Exercise brief
Among the entries below, please repeat exactly and only the lines from the line containing "Add a new contact with the green plus icon" to the line containing "You are a computer-use agent. The", both lines included.

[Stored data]
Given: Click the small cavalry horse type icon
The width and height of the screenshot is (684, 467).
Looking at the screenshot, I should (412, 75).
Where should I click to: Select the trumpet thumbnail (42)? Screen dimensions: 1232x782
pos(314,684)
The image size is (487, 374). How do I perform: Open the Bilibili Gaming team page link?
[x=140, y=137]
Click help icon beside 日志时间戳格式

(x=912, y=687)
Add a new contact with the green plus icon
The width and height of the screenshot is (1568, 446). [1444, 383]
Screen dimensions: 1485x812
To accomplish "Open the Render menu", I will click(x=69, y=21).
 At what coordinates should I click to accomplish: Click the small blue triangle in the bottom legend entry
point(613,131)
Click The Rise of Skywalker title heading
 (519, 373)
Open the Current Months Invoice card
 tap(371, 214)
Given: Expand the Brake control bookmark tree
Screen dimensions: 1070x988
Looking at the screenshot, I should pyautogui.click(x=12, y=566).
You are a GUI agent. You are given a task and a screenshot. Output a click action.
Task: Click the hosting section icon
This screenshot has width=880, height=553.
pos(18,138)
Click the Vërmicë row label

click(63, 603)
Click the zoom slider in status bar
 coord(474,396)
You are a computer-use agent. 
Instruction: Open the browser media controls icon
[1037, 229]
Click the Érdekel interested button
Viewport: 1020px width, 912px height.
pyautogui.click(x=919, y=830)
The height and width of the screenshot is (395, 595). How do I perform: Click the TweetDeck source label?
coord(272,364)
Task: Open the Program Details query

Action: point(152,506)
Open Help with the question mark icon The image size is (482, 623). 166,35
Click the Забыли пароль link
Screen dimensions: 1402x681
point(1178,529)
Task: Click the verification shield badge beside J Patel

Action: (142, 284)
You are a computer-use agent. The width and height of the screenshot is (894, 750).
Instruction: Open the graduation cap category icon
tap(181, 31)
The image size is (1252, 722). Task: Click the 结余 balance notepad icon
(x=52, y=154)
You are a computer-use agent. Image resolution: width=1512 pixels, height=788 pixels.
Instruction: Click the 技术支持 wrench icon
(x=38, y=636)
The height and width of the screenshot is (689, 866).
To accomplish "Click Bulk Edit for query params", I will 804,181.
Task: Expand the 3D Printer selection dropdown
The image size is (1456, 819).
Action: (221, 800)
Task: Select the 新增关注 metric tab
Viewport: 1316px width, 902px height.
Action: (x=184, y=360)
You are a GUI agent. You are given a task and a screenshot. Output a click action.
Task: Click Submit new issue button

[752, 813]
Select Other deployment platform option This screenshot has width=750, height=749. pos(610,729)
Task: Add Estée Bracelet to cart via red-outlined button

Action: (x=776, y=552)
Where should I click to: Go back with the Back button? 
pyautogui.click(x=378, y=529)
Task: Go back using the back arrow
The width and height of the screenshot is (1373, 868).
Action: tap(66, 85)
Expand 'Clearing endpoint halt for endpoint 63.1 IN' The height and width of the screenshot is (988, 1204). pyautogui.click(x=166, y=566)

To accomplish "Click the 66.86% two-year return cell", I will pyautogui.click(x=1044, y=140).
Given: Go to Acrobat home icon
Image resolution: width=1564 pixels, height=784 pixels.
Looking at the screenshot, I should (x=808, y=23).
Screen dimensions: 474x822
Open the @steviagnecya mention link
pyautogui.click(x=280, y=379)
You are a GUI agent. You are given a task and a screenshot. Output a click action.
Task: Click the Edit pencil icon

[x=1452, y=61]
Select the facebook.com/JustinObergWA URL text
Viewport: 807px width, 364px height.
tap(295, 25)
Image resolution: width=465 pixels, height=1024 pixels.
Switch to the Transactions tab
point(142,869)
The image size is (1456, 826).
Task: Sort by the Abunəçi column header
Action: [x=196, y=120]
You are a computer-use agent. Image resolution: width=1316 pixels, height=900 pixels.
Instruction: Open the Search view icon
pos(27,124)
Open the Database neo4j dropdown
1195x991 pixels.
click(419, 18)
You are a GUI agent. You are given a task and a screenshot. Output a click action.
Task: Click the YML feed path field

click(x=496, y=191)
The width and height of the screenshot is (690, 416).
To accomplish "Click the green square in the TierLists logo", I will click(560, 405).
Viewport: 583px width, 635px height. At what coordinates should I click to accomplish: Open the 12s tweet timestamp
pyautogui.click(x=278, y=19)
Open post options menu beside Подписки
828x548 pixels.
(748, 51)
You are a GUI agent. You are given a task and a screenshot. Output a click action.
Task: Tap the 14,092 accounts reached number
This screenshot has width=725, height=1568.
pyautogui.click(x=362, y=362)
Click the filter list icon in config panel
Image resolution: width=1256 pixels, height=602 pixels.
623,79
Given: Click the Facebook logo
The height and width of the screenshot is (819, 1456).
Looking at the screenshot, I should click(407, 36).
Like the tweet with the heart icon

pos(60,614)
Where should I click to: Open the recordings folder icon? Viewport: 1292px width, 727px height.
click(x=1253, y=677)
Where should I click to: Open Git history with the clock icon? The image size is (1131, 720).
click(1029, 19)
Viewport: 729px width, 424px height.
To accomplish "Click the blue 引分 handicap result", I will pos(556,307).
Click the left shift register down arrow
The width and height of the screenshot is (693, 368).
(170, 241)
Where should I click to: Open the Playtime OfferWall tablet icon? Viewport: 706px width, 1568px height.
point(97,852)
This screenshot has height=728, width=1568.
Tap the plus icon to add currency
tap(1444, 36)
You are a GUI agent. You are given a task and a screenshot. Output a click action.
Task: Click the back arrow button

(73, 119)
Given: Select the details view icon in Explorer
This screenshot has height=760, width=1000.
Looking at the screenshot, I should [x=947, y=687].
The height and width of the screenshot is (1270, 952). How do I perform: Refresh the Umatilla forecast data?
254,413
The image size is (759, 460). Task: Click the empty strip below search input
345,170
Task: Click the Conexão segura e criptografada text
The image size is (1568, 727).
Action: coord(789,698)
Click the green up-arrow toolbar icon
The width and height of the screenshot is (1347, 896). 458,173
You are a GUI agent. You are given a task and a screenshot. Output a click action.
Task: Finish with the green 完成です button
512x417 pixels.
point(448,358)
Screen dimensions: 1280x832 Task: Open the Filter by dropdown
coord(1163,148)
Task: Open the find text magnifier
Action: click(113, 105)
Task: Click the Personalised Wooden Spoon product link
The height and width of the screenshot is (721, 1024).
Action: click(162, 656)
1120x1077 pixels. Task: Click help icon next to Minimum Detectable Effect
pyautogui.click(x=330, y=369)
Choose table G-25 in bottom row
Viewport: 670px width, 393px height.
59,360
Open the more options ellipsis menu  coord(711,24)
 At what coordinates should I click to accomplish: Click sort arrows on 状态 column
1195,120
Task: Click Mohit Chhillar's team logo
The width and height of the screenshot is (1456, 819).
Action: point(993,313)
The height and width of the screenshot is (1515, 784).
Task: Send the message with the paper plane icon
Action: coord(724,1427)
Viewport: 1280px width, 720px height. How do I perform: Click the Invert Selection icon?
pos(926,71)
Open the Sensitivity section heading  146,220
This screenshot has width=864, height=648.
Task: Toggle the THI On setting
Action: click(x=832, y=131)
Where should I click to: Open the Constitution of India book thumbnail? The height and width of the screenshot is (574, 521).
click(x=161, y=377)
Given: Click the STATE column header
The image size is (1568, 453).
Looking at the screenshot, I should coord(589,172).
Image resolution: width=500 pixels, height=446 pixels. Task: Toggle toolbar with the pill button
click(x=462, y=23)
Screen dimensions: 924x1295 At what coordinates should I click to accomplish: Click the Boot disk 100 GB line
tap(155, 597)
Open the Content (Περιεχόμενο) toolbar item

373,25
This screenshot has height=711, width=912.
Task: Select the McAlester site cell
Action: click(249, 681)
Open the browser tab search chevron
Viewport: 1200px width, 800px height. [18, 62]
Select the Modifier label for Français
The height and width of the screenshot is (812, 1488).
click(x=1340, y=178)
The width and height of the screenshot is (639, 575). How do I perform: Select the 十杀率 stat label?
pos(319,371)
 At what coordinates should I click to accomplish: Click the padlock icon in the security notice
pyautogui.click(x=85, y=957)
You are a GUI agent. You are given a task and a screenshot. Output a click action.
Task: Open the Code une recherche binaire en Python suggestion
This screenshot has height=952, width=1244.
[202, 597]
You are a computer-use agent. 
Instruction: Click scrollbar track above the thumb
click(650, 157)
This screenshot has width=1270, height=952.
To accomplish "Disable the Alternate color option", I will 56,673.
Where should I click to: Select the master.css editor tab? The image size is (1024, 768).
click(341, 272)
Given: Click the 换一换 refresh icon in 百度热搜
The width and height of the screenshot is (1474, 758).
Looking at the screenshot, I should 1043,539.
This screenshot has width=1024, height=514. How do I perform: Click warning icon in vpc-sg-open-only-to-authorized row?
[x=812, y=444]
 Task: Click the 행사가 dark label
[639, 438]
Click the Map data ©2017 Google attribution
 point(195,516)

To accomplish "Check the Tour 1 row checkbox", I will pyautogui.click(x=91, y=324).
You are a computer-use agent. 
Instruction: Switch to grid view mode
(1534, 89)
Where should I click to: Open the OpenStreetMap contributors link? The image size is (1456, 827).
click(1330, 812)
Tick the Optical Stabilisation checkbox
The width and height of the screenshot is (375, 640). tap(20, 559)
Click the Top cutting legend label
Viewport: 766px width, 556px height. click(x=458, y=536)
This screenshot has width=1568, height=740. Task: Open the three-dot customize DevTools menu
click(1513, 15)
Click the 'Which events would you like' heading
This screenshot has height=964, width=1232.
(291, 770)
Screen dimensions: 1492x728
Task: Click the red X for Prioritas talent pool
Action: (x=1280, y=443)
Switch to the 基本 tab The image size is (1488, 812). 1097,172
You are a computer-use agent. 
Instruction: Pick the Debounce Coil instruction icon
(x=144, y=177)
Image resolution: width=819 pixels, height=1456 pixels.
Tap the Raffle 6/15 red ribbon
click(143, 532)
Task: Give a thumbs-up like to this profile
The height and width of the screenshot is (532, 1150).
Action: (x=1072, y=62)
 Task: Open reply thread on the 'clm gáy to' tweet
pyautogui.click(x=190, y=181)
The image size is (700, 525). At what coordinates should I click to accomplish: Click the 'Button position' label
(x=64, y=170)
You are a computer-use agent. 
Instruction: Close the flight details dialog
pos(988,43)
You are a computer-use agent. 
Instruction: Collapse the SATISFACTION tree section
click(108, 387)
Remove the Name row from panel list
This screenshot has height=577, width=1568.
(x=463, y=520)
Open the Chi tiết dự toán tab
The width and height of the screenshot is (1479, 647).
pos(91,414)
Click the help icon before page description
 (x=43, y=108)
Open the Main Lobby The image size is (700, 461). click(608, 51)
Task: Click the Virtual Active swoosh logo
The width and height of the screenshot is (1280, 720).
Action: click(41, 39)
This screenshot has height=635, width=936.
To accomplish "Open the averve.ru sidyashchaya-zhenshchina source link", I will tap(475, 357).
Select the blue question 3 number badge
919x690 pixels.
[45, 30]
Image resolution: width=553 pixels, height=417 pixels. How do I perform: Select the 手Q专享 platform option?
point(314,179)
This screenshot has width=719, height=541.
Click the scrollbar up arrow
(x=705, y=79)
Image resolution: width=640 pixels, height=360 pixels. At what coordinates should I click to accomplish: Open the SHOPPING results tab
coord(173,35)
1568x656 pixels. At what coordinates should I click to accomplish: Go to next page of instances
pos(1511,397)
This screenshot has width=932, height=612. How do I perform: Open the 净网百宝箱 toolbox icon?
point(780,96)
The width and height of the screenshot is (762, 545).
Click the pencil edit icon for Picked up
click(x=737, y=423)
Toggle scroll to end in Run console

Exercise solution
Add a new contact with the green plus icon
The width and height of the screenshot is (1568, 446). [1444, 383]
Screen dimensions: 1485x812
To accomplish "Open the Render menu", I will click(x=69, y=21).
 At what coordinates should I click to accomplish: Click the small blue triangle in the bottom legend entry
point(613,131)
Click The Rise of Skywalker title heading
 (519, 373)
Open the Current Months Invoice card
 tap(371, 214)
Given: Expand the Brake control bookmark tree
Screen dimensions: 1070x988
Looking at the screenshot, I should pyautogui.click(x=12, y=566).
You are a GUI agent. You are given a task and a screenshot. Output a click action.
Task: Click the hosting section icon
This screenshot has width=880, height=553.
pos(18,138)
Click the Vërmicë row label

click(63, 603)
Click the zoom slider in status bar
 coord(474,396)
You are a computer-use agent. 
Instruction: Open the browser media controls icon
[1037, 229]
Click the Érdekel interested button
Viewport: 1020px width, 912px height.
pyautogui.click(x=919, y=830)
The height and width of the screenshot is (395, 595). How do I perform: Click the TweetDeck source label?
coord(272,364)
Task: Open the Program Details query

Action: point(152,506)
Open Help with the question mark icon The image size is (482, 623). 166,35
Click the Забыли пароль link
Screen dimensions: 1402x681
point(1178,529)
Task: Click the verification shield badge beside J Patel

Action: (142, 284)
You are a computer-use agent. The width and height of the screenshot is (894, 750).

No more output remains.